- RECORDS SUPPLIED
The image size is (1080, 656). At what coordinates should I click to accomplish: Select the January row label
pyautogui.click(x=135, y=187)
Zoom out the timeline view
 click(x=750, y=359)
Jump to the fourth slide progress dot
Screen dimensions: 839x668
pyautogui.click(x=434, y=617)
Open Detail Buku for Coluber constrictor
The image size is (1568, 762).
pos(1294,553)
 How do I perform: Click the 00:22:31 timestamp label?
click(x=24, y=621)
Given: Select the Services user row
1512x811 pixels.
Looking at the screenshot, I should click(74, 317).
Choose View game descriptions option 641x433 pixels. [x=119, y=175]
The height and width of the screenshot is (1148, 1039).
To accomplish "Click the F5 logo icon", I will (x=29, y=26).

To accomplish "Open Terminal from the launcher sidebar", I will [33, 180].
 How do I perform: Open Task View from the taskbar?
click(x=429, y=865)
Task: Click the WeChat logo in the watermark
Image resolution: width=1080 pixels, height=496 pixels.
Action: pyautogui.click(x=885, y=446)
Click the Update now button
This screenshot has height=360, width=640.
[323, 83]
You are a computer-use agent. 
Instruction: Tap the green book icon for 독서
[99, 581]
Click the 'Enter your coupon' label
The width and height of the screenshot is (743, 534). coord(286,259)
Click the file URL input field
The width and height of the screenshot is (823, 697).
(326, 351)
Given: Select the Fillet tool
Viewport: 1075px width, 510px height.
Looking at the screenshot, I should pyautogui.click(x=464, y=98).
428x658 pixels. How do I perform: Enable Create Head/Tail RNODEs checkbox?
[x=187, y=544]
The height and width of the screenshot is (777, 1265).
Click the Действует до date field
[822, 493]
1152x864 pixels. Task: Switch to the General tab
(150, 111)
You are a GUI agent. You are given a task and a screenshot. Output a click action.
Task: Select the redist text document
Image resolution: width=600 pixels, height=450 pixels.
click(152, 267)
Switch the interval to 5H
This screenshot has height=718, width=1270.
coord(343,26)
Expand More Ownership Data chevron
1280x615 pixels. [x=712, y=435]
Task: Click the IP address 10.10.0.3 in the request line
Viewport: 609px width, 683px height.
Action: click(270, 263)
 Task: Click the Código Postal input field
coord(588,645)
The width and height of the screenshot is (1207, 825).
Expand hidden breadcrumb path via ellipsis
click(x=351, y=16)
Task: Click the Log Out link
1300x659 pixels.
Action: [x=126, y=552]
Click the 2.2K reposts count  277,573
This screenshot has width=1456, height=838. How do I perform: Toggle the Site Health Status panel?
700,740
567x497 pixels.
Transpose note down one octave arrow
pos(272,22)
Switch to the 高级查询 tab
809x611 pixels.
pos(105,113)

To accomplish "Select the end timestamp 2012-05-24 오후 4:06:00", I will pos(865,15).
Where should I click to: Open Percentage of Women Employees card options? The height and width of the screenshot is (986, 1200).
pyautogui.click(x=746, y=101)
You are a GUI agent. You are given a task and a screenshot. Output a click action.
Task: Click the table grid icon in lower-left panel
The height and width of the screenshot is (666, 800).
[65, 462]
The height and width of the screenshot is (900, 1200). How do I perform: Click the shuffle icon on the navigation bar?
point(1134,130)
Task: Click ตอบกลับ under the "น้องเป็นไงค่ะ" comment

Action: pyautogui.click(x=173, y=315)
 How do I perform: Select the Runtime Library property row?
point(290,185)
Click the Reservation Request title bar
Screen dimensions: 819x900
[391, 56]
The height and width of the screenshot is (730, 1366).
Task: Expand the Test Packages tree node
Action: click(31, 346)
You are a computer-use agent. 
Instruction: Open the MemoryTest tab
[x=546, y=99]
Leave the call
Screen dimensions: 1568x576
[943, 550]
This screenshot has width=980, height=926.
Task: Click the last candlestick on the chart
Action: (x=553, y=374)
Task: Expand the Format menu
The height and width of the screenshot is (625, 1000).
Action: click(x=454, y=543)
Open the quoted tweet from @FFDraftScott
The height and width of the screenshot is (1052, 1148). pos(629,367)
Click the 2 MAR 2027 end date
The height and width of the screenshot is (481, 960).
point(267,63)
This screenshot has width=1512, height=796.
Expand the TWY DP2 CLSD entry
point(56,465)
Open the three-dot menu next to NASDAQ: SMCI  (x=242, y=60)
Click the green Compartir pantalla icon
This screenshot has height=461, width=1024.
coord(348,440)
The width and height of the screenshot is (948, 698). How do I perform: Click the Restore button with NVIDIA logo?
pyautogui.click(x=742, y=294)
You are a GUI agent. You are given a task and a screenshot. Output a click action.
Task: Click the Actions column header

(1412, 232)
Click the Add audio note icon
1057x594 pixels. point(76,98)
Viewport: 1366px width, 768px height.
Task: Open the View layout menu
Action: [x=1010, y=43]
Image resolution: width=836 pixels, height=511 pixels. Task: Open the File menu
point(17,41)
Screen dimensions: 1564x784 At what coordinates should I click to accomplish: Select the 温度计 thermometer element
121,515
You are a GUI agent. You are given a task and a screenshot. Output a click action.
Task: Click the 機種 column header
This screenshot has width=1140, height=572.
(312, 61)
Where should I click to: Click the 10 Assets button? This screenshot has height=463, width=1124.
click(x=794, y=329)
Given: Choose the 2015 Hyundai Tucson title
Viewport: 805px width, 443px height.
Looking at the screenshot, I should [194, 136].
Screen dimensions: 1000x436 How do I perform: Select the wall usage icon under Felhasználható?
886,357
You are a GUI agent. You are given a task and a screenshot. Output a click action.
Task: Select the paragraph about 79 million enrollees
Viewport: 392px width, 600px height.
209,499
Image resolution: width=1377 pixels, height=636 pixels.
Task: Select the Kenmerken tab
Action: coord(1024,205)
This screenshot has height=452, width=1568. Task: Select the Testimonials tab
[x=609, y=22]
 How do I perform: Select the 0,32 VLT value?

- PROBLEM STATEMENT
From the entries above, write out only the lines starting at the line that holds "Task: Expand the Format menu" and ending at the line that holds "Click the 2 MAR 2027 end date", keeping both and matching them exactly.

- EXERCISE RESULT
Task: Expand the Format menu
The height and width of the screenshot is (625, 1000).
Action: click(x=454, y=543)
Open the quoted tweet from @FFDraftScott
The height and width of the screenshot is (1052, 1148). pos(629,367)
Click the 2 MAR 2027 end date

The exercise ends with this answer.